Due to this market shift, real estate in neighborhoods known for their urban authenticity is in high demand. Districts like the Historic Core, the Arts District, and now South Park are valued for their potential for growth, their close proximity to a plethora of popular restaurants and entertainment venues, as well as their accessibility to numerous freeways, the Metro, and the Downtown Streetcar.

What does this market shift mean for developers? Firstly, it means it would be beneficial for them to be mindful of older buildings like The Desmond going on the market. These buildings have the potential, given the right mix of interior and architectural design intervention services, to be transformed into something else entirely. Secondly, if Class A buildings want to maintain relevance and attract companies in emerging market sectors, they need to re-evaluate how they present themselves to possible tenants.

One possible avenue is to reinvent the ground floor. Since workers today want to feel like they’re in a diverse urban environment, the mono-functional lobbies consisting of a concierge, a bank of elevators, and a small convenience store are opportunities for transformation. we’re proposing ground floor interventions (in qualifying Class A buildings) that turn traditional lobbies into mixed-use environments featuring a variety of amenities, including gyms, bars, restaurants, and co-working suites. Such lifestyle oriented enhancement mixes can create the urban environment start-ups want and reinvigorate the staid image of high rise commercial office buildings. While we believe that creating mixed-use districts in traditional office buildings is a possible solution, there are certainly others.

As we start to notice more opportunities in the upper floors of office towers, we have to wonder; what if hotels, schools, and restaurants re-occupied these obsolete single-use towers all over the United States? How does that change financing structures? Ownership structures? Physical infrastructural requirements? How will new towers be designed to accommodate inevitable future changes? Just some questions to think about as we look to 2014 and beyond.

John Adams' unique combination of design, planning, management, and real estate strategy experience in urban mixed-use redevelopment, corporate campus and entertainment projects give him a uniquely comprehensive understanding of large development projects. Contact John at john_adams@gensler.com.

Reader Comments (3)

Great article John. We are looking at similar trends over here in New York.
01.7.2014 | Unregistered CommenterAndrew Juiris
Great insights, John. I'll be thinking about these very things in 2014 in addition to even more basic issues like how buildings are measured and compared in a consistent way in order to highlighting the very trends you're witnessing.
01.10.2014 | Unregistered CommenterDavid Willett
Quite an interesting article! I add that this shift in from high-rises may possibly have some basis in the events of 9/11 that devastated our nation. Start-up Entrepreneurs, I safely assume, are not willing to risk their investment in such buildings in case of another terrorist attack. Plus with more emphasis on the 'Greening' of America one can surely understand the new motto of 'Reuse/Recycle/Repurpose' which is likewise occurring in housing markets around the world. Today's employees I glean, are no longer interested in traditional corporate autonomy which they have sorely witnessed its detriment to not only our economy but to their own personal livelihoods. Overall, Americas' future is fast-changing as individuals begin to truly see the true circumstances from recent political backslashes and decimated lifestyle funding. And as they say "real estate is cyclical.....then same with all else"...The Circle of Life! Actions create consequences. What one hand does....etc.

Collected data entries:
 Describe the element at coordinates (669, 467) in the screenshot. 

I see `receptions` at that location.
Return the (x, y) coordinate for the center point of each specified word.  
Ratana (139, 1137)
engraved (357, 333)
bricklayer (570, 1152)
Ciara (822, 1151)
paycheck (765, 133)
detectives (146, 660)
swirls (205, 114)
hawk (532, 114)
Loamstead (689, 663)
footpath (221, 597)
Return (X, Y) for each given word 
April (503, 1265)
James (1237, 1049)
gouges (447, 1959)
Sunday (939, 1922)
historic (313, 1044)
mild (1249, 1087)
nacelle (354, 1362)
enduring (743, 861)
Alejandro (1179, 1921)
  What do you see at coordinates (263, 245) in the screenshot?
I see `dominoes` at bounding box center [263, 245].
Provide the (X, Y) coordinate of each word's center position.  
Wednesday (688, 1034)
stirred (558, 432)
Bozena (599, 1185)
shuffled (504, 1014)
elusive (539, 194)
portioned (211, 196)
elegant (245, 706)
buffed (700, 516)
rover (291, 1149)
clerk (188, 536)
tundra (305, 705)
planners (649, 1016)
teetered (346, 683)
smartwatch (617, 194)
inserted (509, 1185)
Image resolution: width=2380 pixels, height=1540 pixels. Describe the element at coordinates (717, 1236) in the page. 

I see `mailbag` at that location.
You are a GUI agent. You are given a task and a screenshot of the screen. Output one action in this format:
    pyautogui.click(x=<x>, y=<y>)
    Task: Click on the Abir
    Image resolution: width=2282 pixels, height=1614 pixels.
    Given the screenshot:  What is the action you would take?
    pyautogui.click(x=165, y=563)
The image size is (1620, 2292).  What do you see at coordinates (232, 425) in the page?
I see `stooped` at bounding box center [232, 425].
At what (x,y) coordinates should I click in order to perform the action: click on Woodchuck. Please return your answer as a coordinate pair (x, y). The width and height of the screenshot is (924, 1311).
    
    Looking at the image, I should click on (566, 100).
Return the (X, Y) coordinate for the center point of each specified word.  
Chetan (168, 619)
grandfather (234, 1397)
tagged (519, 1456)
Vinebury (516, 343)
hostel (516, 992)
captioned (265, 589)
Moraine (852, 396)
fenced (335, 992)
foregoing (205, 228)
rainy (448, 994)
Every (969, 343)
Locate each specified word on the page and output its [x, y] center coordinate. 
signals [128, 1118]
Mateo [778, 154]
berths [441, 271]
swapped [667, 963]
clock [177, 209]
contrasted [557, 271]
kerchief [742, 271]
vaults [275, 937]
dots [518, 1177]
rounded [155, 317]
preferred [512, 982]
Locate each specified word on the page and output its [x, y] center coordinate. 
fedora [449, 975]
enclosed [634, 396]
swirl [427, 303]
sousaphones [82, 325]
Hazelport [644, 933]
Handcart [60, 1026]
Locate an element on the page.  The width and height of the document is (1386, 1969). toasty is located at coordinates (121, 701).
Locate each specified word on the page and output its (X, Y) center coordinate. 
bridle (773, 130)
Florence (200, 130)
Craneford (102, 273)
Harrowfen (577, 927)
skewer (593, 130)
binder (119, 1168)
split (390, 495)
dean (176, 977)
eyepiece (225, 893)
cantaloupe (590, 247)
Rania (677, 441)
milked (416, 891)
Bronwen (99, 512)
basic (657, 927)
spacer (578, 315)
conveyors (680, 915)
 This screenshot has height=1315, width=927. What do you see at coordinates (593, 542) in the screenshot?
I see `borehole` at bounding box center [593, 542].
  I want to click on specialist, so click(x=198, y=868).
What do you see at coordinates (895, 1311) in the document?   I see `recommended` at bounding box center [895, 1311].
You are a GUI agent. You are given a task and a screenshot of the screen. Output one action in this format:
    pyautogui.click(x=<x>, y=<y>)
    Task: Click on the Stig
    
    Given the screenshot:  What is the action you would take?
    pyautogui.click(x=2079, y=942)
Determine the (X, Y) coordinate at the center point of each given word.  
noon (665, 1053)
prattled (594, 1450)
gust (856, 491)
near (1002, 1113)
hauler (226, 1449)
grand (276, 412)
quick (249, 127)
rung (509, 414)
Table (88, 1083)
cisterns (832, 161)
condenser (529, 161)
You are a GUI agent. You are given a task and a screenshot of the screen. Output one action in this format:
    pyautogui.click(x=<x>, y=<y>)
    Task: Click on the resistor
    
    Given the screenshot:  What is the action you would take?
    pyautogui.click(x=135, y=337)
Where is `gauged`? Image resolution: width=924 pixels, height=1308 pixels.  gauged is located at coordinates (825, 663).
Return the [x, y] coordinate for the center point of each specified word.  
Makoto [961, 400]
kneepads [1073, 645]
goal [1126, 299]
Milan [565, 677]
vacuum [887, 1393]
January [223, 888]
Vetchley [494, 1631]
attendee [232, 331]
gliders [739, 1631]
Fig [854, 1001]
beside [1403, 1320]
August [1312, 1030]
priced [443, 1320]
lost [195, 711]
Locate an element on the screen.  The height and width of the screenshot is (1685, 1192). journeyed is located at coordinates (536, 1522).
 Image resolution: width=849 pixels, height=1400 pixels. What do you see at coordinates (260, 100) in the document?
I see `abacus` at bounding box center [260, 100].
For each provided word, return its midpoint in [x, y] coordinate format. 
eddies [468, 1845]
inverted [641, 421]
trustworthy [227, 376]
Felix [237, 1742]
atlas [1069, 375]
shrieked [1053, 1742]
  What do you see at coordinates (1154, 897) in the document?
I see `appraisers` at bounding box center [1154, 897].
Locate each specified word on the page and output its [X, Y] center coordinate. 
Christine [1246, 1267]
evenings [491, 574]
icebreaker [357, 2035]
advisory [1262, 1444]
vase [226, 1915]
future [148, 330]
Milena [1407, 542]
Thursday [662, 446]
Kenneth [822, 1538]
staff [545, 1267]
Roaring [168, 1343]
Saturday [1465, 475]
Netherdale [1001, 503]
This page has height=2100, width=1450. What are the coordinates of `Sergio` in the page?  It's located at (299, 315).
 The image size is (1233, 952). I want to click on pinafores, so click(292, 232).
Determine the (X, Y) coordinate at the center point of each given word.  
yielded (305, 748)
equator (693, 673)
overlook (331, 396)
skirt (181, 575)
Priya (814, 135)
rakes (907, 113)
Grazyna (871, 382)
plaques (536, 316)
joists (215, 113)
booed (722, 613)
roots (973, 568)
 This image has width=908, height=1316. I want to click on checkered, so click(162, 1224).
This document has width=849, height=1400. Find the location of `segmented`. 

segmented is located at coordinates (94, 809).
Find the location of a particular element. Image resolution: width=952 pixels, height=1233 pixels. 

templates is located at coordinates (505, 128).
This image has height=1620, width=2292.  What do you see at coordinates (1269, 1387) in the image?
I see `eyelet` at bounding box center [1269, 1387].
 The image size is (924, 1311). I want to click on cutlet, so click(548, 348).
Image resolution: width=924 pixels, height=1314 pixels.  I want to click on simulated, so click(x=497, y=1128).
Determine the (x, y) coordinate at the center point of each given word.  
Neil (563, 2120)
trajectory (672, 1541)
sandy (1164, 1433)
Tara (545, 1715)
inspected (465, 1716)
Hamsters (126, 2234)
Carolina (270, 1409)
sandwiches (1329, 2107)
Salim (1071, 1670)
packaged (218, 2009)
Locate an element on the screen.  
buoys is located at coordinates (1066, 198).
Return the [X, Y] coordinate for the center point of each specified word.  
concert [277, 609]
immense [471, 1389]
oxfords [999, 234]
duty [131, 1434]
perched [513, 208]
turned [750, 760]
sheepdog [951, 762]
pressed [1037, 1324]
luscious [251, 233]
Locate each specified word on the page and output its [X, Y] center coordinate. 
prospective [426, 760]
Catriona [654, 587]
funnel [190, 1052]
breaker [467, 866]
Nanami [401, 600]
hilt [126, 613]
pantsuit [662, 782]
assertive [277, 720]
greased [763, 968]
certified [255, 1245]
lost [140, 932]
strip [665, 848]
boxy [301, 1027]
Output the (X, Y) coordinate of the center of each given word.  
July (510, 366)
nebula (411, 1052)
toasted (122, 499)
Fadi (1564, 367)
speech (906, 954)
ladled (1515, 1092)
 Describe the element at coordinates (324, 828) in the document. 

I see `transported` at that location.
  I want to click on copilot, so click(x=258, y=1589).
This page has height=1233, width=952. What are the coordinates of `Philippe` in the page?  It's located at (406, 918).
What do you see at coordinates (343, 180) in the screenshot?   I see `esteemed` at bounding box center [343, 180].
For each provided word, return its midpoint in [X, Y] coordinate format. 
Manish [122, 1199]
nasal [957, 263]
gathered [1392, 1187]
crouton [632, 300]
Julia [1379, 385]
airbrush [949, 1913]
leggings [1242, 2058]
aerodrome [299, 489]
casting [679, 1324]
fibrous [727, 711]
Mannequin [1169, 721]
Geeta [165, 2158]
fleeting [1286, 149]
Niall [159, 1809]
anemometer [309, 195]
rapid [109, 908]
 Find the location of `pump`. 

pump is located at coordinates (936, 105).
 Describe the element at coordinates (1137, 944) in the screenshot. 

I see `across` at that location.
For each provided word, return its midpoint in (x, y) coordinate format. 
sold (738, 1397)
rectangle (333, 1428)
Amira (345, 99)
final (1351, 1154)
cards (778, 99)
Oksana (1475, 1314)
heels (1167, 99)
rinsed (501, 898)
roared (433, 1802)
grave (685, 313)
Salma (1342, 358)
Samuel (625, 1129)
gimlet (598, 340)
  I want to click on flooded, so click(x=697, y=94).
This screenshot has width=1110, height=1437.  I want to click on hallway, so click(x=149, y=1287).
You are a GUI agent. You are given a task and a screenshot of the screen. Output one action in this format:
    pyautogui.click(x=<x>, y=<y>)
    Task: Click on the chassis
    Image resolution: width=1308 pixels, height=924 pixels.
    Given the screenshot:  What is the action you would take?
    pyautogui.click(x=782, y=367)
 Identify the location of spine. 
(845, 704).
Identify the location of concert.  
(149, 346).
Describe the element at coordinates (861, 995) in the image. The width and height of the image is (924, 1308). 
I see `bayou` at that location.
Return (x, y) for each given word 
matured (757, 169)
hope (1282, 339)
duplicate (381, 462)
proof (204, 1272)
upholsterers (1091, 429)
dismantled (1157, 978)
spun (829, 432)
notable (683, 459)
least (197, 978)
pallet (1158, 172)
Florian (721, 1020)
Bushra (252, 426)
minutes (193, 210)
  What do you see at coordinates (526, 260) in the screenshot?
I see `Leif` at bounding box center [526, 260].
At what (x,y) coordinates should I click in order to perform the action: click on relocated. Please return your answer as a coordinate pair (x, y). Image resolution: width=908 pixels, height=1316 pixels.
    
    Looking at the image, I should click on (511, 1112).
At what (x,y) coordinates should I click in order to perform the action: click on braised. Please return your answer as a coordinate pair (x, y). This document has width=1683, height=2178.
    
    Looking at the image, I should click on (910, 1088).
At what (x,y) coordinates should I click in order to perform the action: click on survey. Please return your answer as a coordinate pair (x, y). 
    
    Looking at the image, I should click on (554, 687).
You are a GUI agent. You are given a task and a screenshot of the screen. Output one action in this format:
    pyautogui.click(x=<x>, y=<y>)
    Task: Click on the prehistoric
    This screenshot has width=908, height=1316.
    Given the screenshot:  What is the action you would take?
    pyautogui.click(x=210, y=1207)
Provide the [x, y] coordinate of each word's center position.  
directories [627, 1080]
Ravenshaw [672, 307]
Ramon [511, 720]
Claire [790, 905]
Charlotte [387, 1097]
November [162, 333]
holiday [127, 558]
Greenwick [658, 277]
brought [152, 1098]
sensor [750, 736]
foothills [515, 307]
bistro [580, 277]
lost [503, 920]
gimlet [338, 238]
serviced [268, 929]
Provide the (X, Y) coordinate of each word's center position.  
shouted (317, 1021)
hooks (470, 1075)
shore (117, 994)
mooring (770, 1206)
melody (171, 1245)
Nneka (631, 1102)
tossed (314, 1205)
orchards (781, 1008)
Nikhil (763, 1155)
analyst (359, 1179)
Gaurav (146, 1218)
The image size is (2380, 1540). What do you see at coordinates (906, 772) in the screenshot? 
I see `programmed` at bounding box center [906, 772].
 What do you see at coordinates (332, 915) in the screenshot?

→ Prompt A
Based on the office-market article, decide whether each statement agrees with it, answering yes or no and quoting the words that settle it: (i) South Park is listed among districts valued for their potential for growth; (ii) the proposed ground floor interventions are meant for every Class A building; (iii) the writer presents mixed-use districts in traditional office buildings as the only solution.
→ Prompt B
Duplicate the passage of the office-market article starting with "What does this" and going on through "to possible tenants.".
You can leave the collected data entries aside, since they play no part here.

→ Written response A
(i) Yes: "Districts like the Historic Core, the Arts District, and now South Park are valued for their potential for growth"
(ii) No: "(in qualifying Class A buildings)"
(iii) No: "there are certainly others."

→ Written response B
What does this market shift mean for developers? Firstly, it means it would be beneficial for them to be mindful of older buildings like The Desmond going on the market. These buildings have the potential, given the right mix of interior and architectural design intervention services, to be transformed into something else entirely. Secondly, if Class A buildings want to maintain relevance and attract companies in emerging market sectors, they need to re-evaluate how they present themselves to possible tenants.